Novelty Versus Usefulness a Financial Perspective

Don’t be seduced by an impulsive attraction to novelty, instead carefully examine its usefulness…

Ohhh so good right?! Here’s my interpretation…

It’s too easy to fall victim to the new and shiny, but what happens when the newness and shininess wears off? Does it retain its usefulness or does it become something you donate or give away in the future? I can name SEVERAL things we’ve bought only to almost pay someone to take from us in the future.

Here’s an example…

The creator (as well as many investors including Steve Jobs) of the failed Segway thought that it would complement transportation and even stated that it could replace cars in some major congested cities. Ultimately, the Segway failed because the novelty wore off and its usefulness disappeared. Now, the optimist in me believes that the Segway wasn’t a complete failure as it proved functional for cops in airports or during large scale gatherings and it opened the door for the new novel devices like the One-Wheel @onewheel. One Wheel is cool and I’d love to have one, but expensive for most of us because of its usefulness aimed at a small population of people. In my opinion, similarly to why the Segway never took off the way they had envisioned.

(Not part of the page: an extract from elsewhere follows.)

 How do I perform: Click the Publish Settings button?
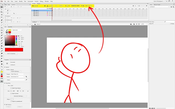16,71
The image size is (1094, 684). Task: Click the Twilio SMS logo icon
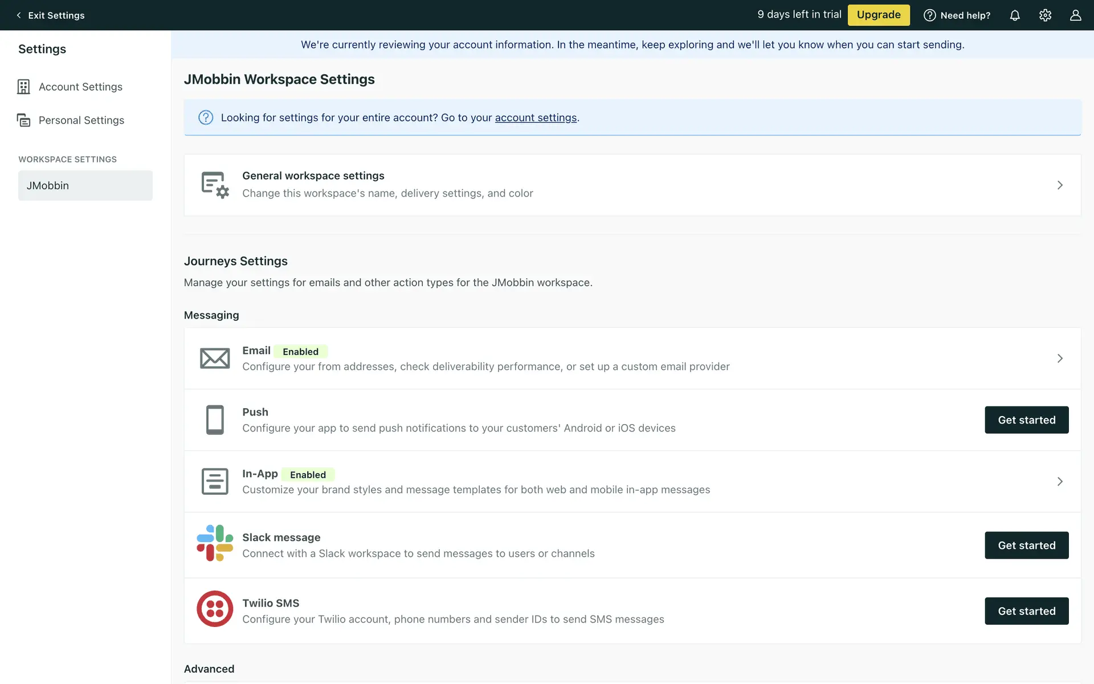(215, 609)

Surprisingly, roller blades have made a huge come back. Where’s my 80s/90s kids at?? 🙋🏻‍♂️

Personal finance and what we spend our money on should be met with the same thought. “Will this device, thing, etc be useful in my day-to-day even once the newness rubs off”? Should be the question we all ask ourselves before completing the transaction.

Novelty = Want
Usefulness = Need

Those who succeed with money understand the difference between the two.

What’s a purchase you later regretted making?